>>>

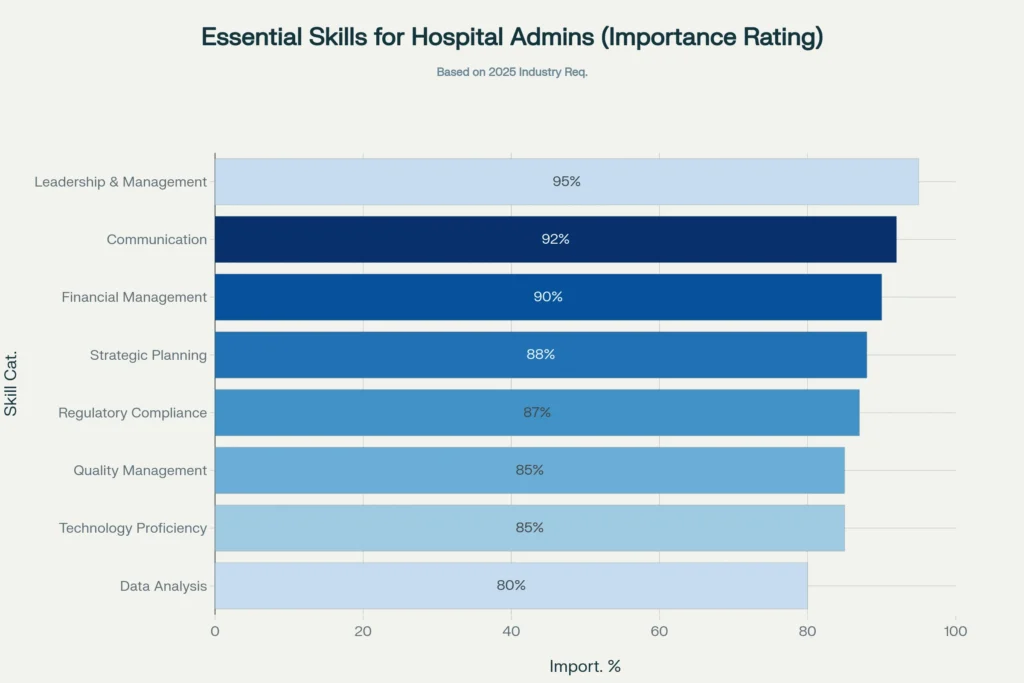Viewport: 1024px width, 683px height.
Task: Click the "Based on 2025 Industry Req." subtitle
Action: tap(512, 72)

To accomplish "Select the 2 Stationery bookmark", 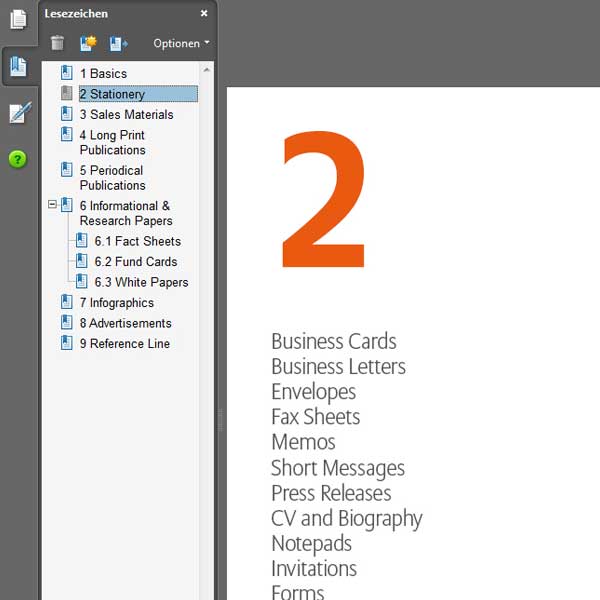I will click(112, 94).
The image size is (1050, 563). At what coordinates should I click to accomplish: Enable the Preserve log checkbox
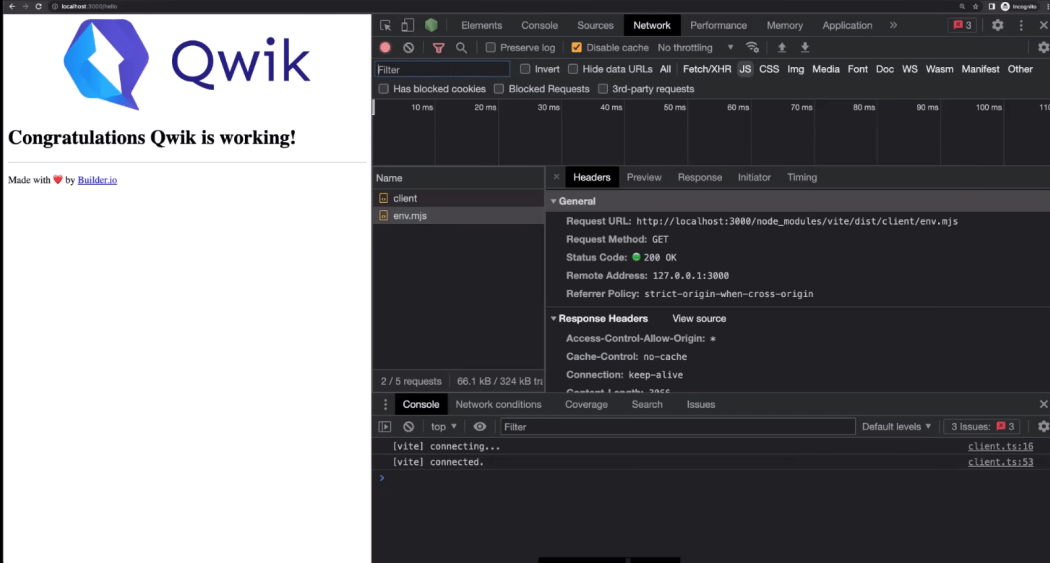coord(490,47)
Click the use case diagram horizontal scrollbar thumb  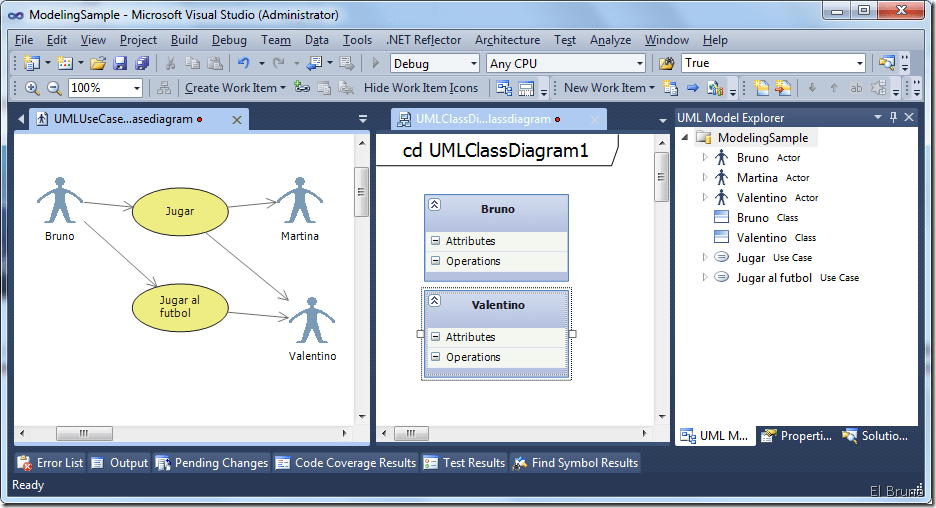click(x=83, y=433)
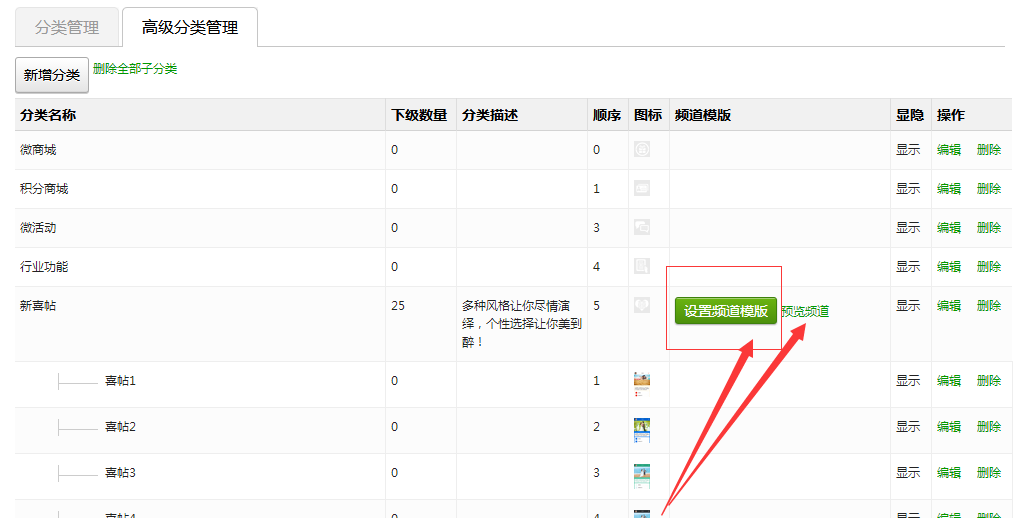Toggle 显示 status for 微商城
Image resolution: width=1028 pixels, height=518 pixels.
[908, 150]
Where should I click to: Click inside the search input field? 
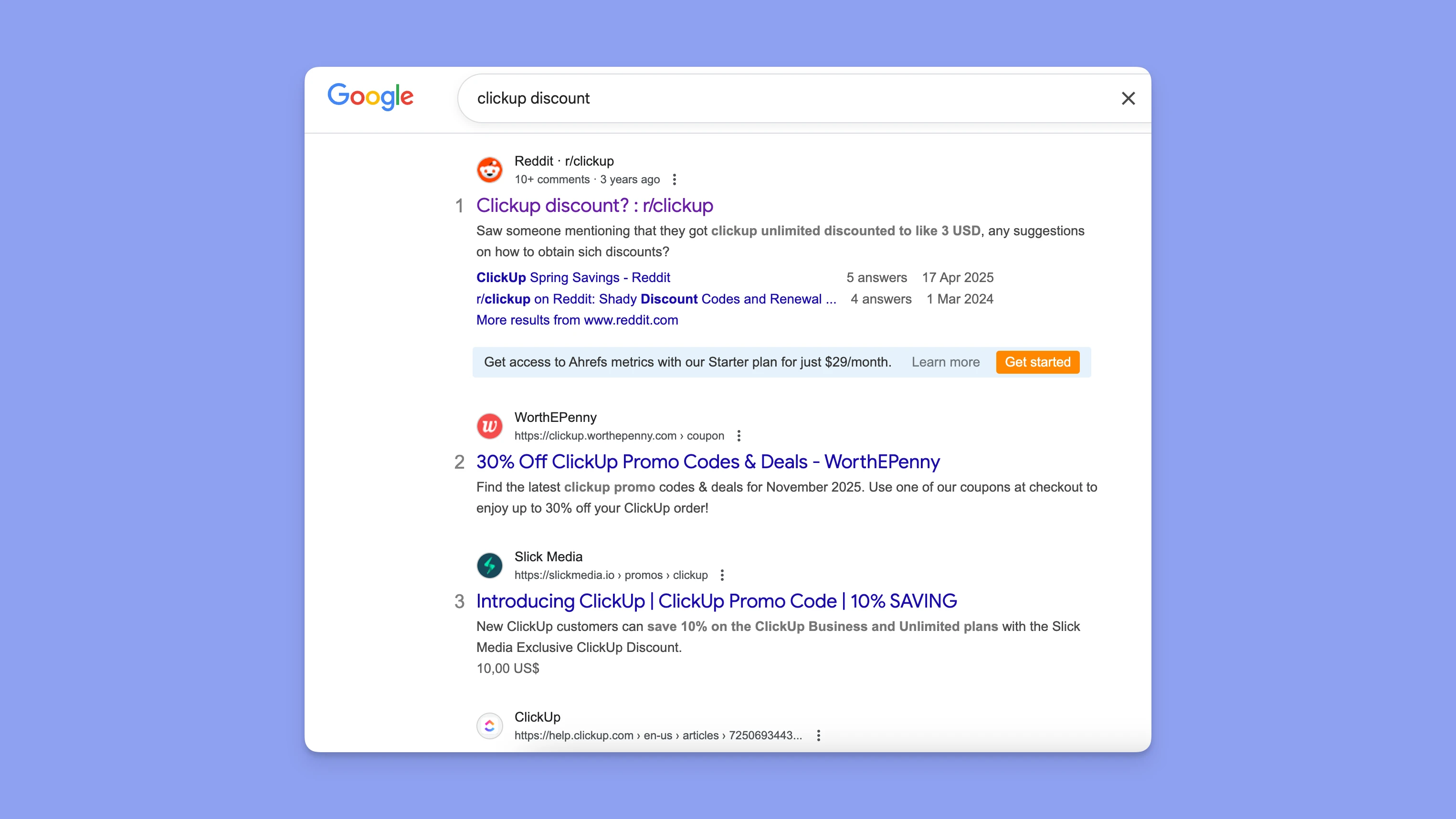click(735, 98)
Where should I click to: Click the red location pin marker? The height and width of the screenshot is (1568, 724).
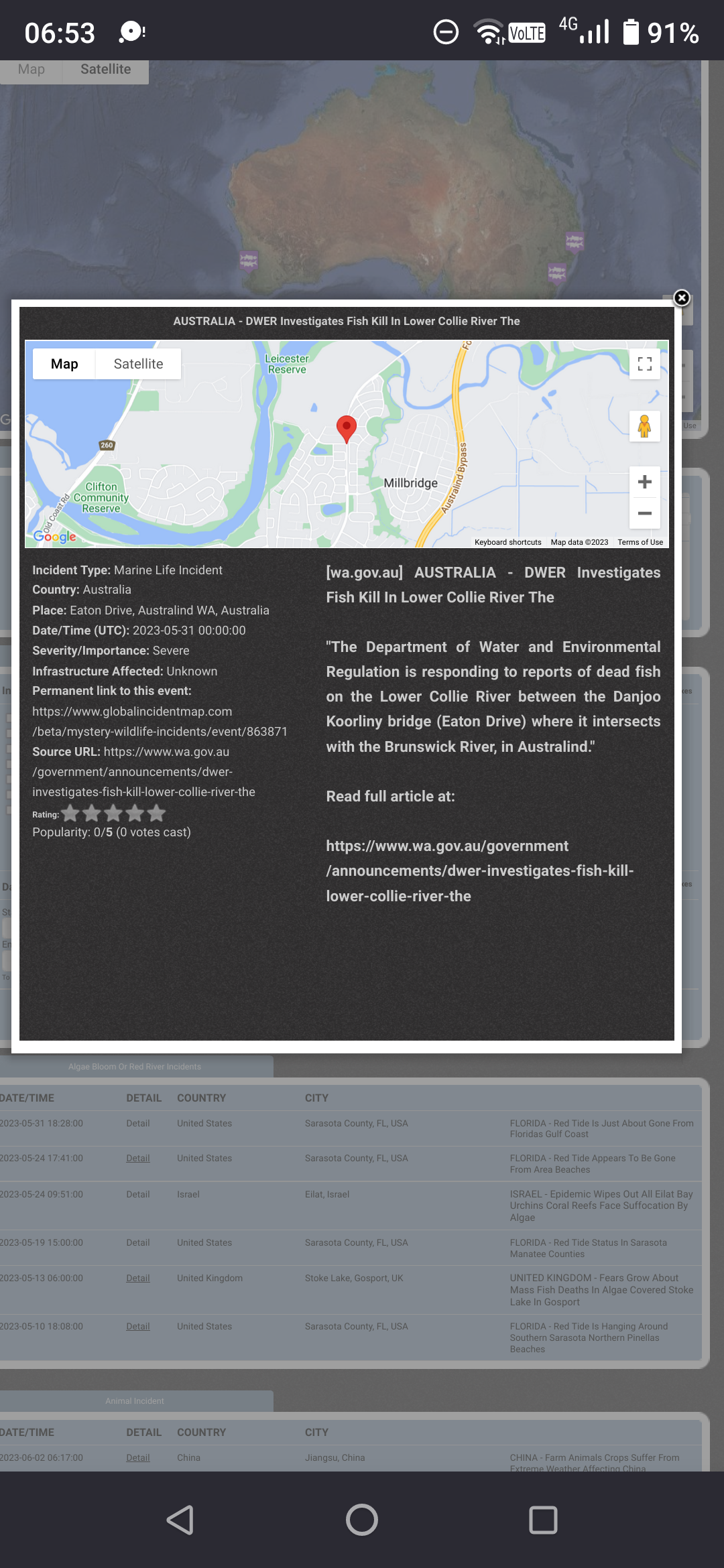(x=346, y=428)
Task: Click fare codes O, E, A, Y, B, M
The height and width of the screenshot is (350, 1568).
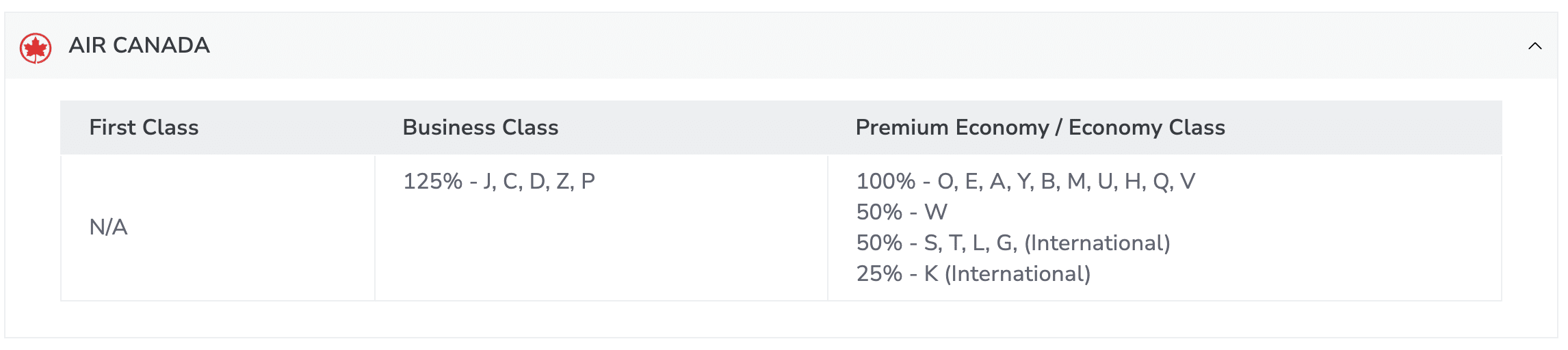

<<<

◆ **Given problem**
Copy the lines from the one containing "Where should I click to: Click the" through the last line above, requests included, and rescale every coordinate in the answers by 0.35, rounding to whole numbers with halves going up. Leave the pictures out.

◆ **Correct answer**
Where should I click to: Click the red location pin marker? The height and width of the screenshot is (1568, 724).
(x=121, y=150)
Task: Click fare codes O, E, A, Y, B, M
The height and width of the screenshot is (350, 1568).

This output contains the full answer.